Return every one of the records below word for word, with each line kept as it stands.

INFORMATION SHOWN -
┄┄┄┄┄┄┄┄┄┄

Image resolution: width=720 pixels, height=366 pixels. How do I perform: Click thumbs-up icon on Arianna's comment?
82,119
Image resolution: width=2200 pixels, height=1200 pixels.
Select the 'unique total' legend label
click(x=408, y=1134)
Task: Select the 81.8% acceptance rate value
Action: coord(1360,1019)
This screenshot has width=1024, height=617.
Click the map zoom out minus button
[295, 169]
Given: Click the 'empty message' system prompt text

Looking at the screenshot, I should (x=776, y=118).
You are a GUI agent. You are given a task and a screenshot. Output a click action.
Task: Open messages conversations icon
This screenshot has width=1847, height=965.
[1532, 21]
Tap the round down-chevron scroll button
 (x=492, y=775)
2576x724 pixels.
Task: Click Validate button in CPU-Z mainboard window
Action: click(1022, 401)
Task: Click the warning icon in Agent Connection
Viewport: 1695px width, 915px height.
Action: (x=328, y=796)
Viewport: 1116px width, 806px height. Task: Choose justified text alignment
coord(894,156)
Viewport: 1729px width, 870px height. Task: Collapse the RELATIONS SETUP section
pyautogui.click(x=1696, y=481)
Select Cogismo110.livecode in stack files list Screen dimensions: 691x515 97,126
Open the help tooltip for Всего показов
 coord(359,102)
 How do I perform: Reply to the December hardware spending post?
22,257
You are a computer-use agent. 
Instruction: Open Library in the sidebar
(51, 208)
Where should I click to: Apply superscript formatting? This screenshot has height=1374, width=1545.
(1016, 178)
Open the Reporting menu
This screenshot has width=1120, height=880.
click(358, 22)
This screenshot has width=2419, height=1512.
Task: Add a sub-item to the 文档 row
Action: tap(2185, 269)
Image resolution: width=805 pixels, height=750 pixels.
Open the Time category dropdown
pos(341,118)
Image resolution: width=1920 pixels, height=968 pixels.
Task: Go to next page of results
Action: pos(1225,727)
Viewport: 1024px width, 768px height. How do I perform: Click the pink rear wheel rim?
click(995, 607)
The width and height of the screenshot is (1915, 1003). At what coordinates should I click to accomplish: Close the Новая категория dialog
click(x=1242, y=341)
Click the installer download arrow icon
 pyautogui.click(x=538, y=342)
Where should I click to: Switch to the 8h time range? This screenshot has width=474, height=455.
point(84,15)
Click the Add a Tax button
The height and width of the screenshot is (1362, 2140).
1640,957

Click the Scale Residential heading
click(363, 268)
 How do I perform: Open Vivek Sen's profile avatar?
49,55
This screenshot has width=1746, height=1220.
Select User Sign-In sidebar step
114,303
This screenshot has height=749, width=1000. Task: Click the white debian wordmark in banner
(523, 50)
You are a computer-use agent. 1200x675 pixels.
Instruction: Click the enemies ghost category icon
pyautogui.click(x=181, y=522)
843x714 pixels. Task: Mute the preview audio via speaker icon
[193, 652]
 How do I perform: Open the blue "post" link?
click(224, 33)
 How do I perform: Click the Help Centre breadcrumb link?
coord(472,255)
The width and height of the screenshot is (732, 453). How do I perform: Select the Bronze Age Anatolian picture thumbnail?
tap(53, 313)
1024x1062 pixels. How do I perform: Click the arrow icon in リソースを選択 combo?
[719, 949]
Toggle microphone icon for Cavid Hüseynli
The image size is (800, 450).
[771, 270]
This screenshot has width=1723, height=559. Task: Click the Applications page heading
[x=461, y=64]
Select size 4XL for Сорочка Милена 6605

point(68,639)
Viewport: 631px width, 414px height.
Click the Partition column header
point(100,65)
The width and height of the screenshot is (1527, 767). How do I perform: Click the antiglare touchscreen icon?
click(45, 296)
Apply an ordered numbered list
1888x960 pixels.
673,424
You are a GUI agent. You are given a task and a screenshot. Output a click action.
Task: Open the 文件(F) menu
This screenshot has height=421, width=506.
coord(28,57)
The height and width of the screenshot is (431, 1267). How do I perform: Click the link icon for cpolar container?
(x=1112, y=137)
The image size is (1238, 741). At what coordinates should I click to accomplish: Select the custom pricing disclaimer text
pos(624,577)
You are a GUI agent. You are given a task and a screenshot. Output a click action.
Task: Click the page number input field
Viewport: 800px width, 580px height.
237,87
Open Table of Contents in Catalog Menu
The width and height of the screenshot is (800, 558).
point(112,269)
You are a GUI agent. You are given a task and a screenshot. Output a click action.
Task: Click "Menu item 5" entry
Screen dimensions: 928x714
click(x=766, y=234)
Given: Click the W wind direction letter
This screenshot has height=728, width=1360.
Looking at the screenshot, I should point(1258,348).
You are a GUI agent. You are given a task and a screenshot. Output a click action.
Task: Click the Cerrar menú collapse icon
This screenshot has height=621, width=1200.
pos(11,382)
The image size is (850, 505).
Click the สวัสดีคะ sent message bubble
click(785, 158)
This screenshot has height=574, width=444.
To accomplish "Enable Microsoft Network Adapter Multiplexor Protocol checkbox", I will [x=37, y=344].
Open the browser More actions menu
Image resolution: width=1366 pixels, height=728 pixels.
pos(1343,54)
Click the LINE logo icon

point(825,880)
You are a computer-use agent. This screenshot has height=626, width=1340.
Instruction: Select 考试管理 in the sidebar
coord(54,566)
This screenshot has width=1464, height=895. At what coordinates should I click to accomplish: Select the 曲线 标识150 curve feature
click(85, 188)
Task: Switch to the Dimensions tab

┄┄┄┄┄┄┄┄┄┄

TASK RESPONSE -
Image resolution: width=720 pixels, height=366 pixels. How do I perform: Click thumbs-up icon on Arianna's comment?
82,119
Image resolution: width=2200 pixels, height=1200 pixels.
Select the 'unique total' legend label
click(x=408, y=1134)
Task: Select the 81.8% acceptance rate value
Action: coord(1360,1019)
This screenshot has width=1024, height=617.
Click the map zoom out minus button
[295, 169]
Given: Click the 'empty message' system prompt text

Looking at the screenshot, I should (x=776, y=118).
You are a GUI agent. You are given a task and a screenshot. Output a click action.
Task: Open messages conversations icon
This screenshot has width=1847, height=965.
[1532, 21]
Tap the round down-chevron scroll button
 (x=492, y=775)
2576x724 pixels.
Task: Click Validate button in CPU-Z mainboard window
Action: click(1022, 401)
Task: Click the warning icon in Agent Connection
Viewport: 1695px width, 915px height.
Action: (x=328, y=796)
Viewport: 1116px width, 806px height. Task: Choose justified text alignment
coord(894,156)
Viewport: 1729px width, 870px height. Task: Collapse the RELATIONS SETUP section
pyautogui.click(x=1696, y=481)
Select Cogismo110.livecode in stack files list Screen dimensions: 691x515 97,126
Open the help tooltip for Всего показов
 coord(359,102)
 How do I perform: Reply to the December hardware spending post?
22,257
You are a computer-use agent. 
Instruction: Open Library in the sidebar
(51, 208)
Where should I click to: Apply superscript formatting? This screenshot has height=1374, width=1545.
(1016, 178)
Open the Reporting menu
This screenshot has width=1120, height=880.
click(358, 22)
This screenshot has width=2419, height=1512.
Task: Add a sub-item to the 文档 row
Action: tap(2185, 269)
Image resolution: width=805 pixels, height=750 pixels.
Open the Time category dropdown
pos(341,118)
Image resolution: width=1920 pixels, height=968 pixels.
Task: Go to next page of results
Action: pos(1225,727)
Viewport: 1024px width, 768px height. How do I perform: Click the pink rear wheel rim?
click(995, 607)
The width and height of the screenshot is (1915, 1003). At what coordinates should I click to accomplish: Close the Новая категория dialog
click(x=1242, y=341)
Click the installer download arrow icon
 pyautogui.click(x=538, y=342)
Where should I click to: Switch to the 8h time range? This screenshot has width=474, height=455.
point(84,15)
Click the Add a Tax button
The height and width of the screenshot is (1362, 2140).
1640,957

Click the Scale Residential heading
click(363, 268)
 How do I perform: Open Vivek Sen's profile avatar?
49,55
This screenshot has width=1746, height=1220.
Select User Sign-In sidebar step
114,303
This screenshot has height=749, width=1000. Task: Click the white debian wordmark in banner
(523, 50)
You are a computer-use agent. 1200x675 pixels.
Instruction: Click the enemies ghost category icon
pyautogui.click(x=181, y=522)
843x714 pixels. Task: Mute the preview audio via speaker icon
[193, 652]
 How do I perform: Open the blue "post" link?
click(224, 33)
 How do I perform: Click the Help Centre breadcrumb link?
coord(472,255)
The width and height of the screenshot is (732, 453). How do I perform: Select the Bronze Age Anatolian picture thumbnail?
tap(53, 313)
1024x1062 pixels. How do I perform: Click the arrow icon in リソースを選択 combo?
[719, 949]
Toggle microphone icon for Cavid Hüseynli
The image size is (800, 450).
[771, 270]
This screenshot has width=1723, height=559. Task: Click the Applications page heading
[x=461, y=64]
Select size 4XL for Сорочка Милена 6605

point(68,639)
Viewport: 631px width, 414px height.
Click the Partition column header
point(100,65)
The width and height of the screenshot is (1527, 767). How do I perform: Click the antiglare touchscreen icon?
click(45, 296)
Apply an ordered numbered list
1888x960 pixels.
673,424
You are a GUI agent. You are given a task and a screenshot. Output a click action.
Task: Open the 文件(F) menu
This screenshot has height=421, width=506.
coord(28,57)
The height and width of the screenshot is (431, 1267). How do I perform: Click the link icon for cpolar container?
(x=1112, y=137)
The image size is (1238, 741). At what coordinates should I click to accomplish: Select the custom pricing disclaimer text
pos(624,577)
You are a GUI agent. You are given a task and a screenshot. Output a click action.
Task: Click the page number input field
Viewport: 800px width, 580px height.
237,87
Open Table of Contents in Catalog Menu
The width and height of the screenshot is (800, 558).
point(112,269)
You are a GUI agent. You are given a task and a screenshot. Output a click action.
Task: Click "Menu item 5" entry
Screen dimensions: 928x714
click(x=766, y=234)
Given: Click the W wind direction letter
This screenshot has height=728, width=1360.
Looking at the screenshot, I should point(1258,348).
You are a GUI agent. You are given a task and a screenshot. Output a click action.
Task: Click the Cerrar menú collapse icon
This screenshot has height=621, width=1200.
pos(11,382)
The image size is (850, 505).
Click the สวัสดีคะ sent message bubble
click(785, 158)
This screenshot has height=574, width=444.
To accomplish "Enable Microsoft Network Adapter Multiplexor Protocol checkbox", I will [x=37, y=344].
Open the browser More actions menu
Image resolution: width=1366 pixels, height=728 pixels.
pos(1343,54)
Click the LINE logo icon

point(825,880)
You are a computer-use agent. This screenshot has height=626, width=1340.
Instruction: Select 考试管理 in the sidebar
coord(54,566)
This screenshot has width=1464, height=895. At what coordinates should I click to accomplish: Select the 曲线 标识150 curve feature
click(85, 188)
Task: Switch to the Dimensions tab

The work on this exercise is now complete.